Pastor Joe Bankard of Collister United Methodist assured her the house wouldn’t be empty when she moved in, which makes her exclaim with humor that, “I would have moved in anyway – we’d have slept on the floor!” 

The Fejerans’ restoration back to a safe and thriving family again has produced family members with hearts of gratitude and foundations of faith. Fejeran and her children each believe that God was behind their blessings, and that He continues to look out for them. The matriarch of the family also wants to encourage others – both people who are struggling as she was, as well as other churches who might have spare land they are uncertain how to utilize. She said: “If I could petition any church to build these houses, I would say, ‘Give God the opportunity to work with people who need Him and have been praying to Him’.” 

She also stated: “I love homeless people now.” She’s gotten to know them, to understand them, and to sympathize with their unfortunate and difficult circumstances. “I have a very rocky past. I had a hard life my whole life.
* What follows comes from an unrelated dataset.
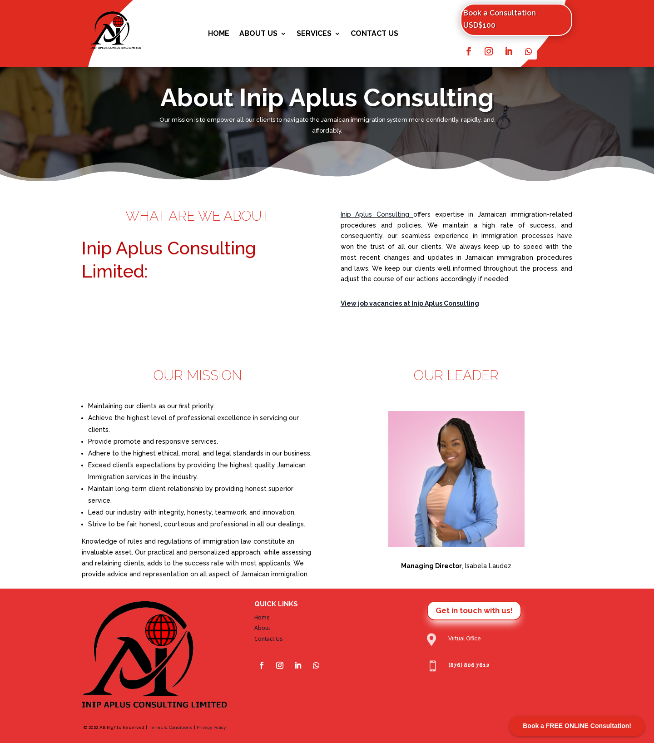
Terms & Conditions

The community rejected us, but the church people were always there for us. I’ll never go back.” 

She’s still working through many things, including time spent with mental health counselors, as are her youngsters. “In the morning when I wake up, I tell myself, ‘Keep your eyes on God’. I know I will always have God beside me.” 

In the future, when she is able, she hopes to attend Boise Bible College. “I’m going to dedicate my life to Christ and do ministry. I tell Him, ‘I give you myself. I have nothing else to give’.” 

When people who’ve known her well over the years see her now, they are moved by how she’s changed. In fact, they tell her, “It’s a miracle.” 

Fejeran knows that’s exactly what it is, and she replies, “Yes, only a miracle could do this. Look at me now – only God could accomplish this.”